La censure se durcit toutefois sous la terreur, et se prolonge, de manière plus ou moins atténuée
sous le Directoire et l’Empire, période qui voit s’effondrer le nombre de journaux autorisés.
Vers l’âge d’or de la presse
Au cours du XIXe siècle, la presse se développe en France et devient un canal d’information de masse. De nouveaux dispositifs économiques et des formes éditoriales inédites bouleversent les modalités de la communication. Ainsi nomme-t-on « Civilisation du journal » la période qui court de la monarchie de Juillet à 1914. Concentrée sur les « grands boulevards » parisiens, la vie qui émane des journaux se répand dans les rues par le biais de crieurs, des brasseries où de célèbres chroniqueurs tels Alphonse Karr ou Aurélien Scholl animent des débats en prise directe avec l’actualité. D’abord oratoire, comme en témoigne la vogue des feuilletons, le métier de journaliste connaît une évolution vers 1885 avec l’émergence du modèle rédactionnel anglo-saxon et d’une professionnalisation de la transmission de l’information. Les figures du journaliste, puis du grand reporter, apparaissent, ainsi que des formes nouvelles, comme l’interview.
Diverses innovations industrielles et économiques telles les rotatives ou la linotypie font du journal vers 1900 un produit rentable et de bonne facture. Mais c’est une loi, celle du 29 juillet 1881 sur la liberté de la presse, qui permet aux journaux d’acquérir une place prépondérante dans la cité entre 1881 et 1914. […] Les principaux journaux se dotent d’un appareil complet incluant imprimerie, portage, transmission, correspondants. Le journal s’adresse désormais à toutes les classes sociales, propose jeux ou feuilletons et couvre les faits divers. La presse est devenue ce « quatrième pouvoir » redouté des politiques. La culture du journal est à son apogée : après le premier conflit mondial, la presse ne retrouvera jamais le même niveau de diffusion et d’influence.

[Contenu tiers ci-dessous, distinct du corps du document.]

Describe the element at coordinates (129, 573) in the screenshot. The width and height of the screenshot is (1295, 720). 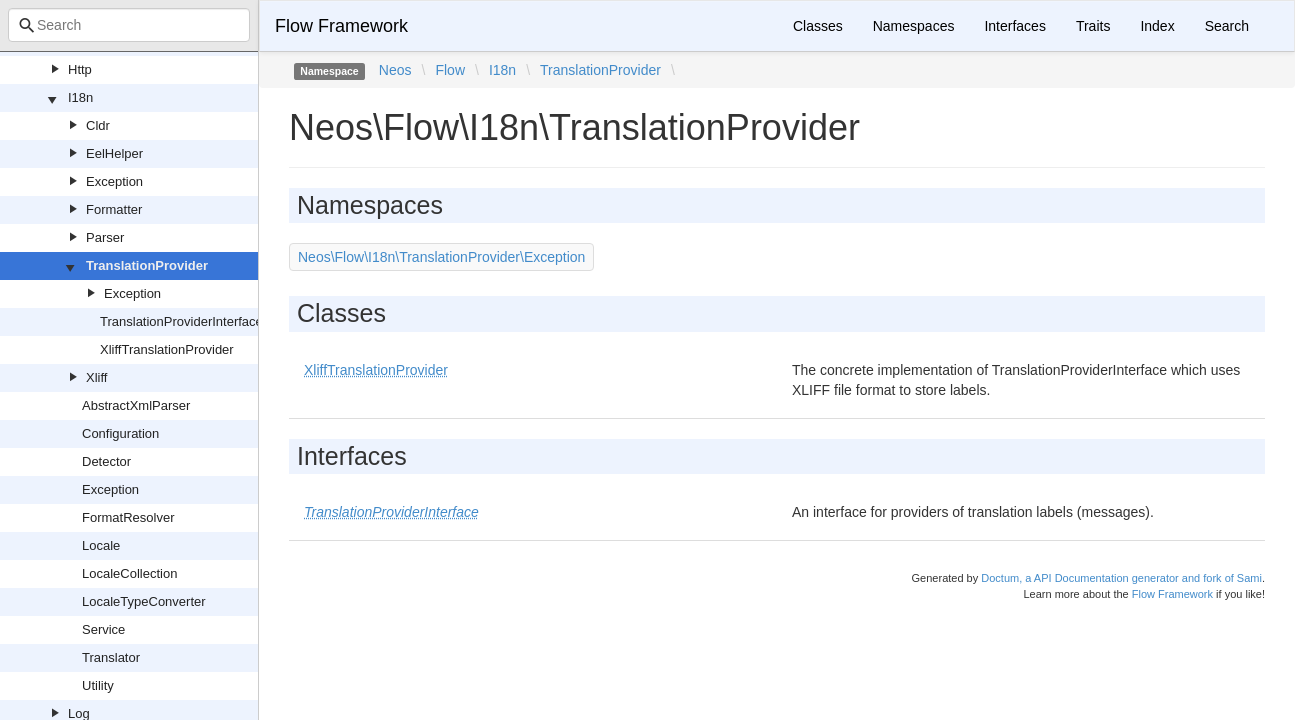
I see `LocaleCollection` at that location.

D’une guerre à l’autre (1914-1945)
La guerre de 1914-1918 marque une première césure. Les difficultés furent nombreuses :
main-d’oeuvre mobilisée, pénurie de papier … Le ministère de la Guerre impose un contrôle préalable et prends des sanctions, voire interdit des titres. Le refus de l’accès au front aux agences et aux photographes amène enfin une pénurie d’images. Cette censure se double d’une participation de la presse à la propagande, le « bourrage de crâne », qui jette un discrédit durable sur la profession.
Aussi, décriée pour son propagandisme, la presse voit-elle, entre-deux-guerres, stagner sa diffusion, et baisser le nombre de ses titres. Hausse du prix et crise du lectorat touchent les quotidiens politiques, mais épargnent quotidiens régionaux et hebdomadaires. Du nationaliste Je suis partout au communiste Regards, nombre de titres apparaissent exprimant des positions radicalement opposées dans un contexte de tensions politiques, sociales et internationales. […]
La débâcle de juin 1940 plonge la presse dans une crise sans précédent. La quasi-totalité des grands titres disparaissent, par sabordage, par mesure de l’occupant ou du gouvernement de Vichy.Attentisme, collaboration, censure, propagande étatique et contrôle strict de l’opinion précipitent le déclin de la presse. Le public se détourne de journaux jugés pro-allemands. Il manifeste son intérêt pour toute information non officielle, faisant ainsi le succès de la presse résistante, pourtant illégale : Défense de la France, Combat, Libération ou Le Franc-Tireur, lus malgré la répression par plusieurs centaines de milliers de personne en 1944. C’est à ces titres, qui portent une exigence de rupture et de renouveau, que la presse doit son salut après-guerre.
De l’après-guerre à Internet
A la Libération, l’épuration entraîne un immense transfert de propriété des journaux, dont le nombre explose grâce au rétablissement de la liberté de la presse. Pour rompre avec les dérives des précédents régimes, la presse obtient un statut garantissant son indépendance vis-à-vis des pouvoirs. Les nouveaux titres, souvent engagés, favorisent l’avènement de chroniqueurs et d’éditorialistes, journalistes d’avant-guerre tels Pierre Lazareff et Hubert Beuve-Méry, ou de nouveaux venus tels Françoise Giroud ou Raymond Aron. Le succès est là pour les titres associés aux conflits de l’époque: L’Express et l’Indochine, France Observateur et Témoignage chrétien et l’Algérie. Parallèlement à la presse d’information se développe une presse spécialisée illustrée alors que la télévision ne s’impose que lentement. Cette presse de loisirs, tels L’Équipe, Elle, ou la presse à destination des jeunes publics, accompagne les mutations sociales du pays.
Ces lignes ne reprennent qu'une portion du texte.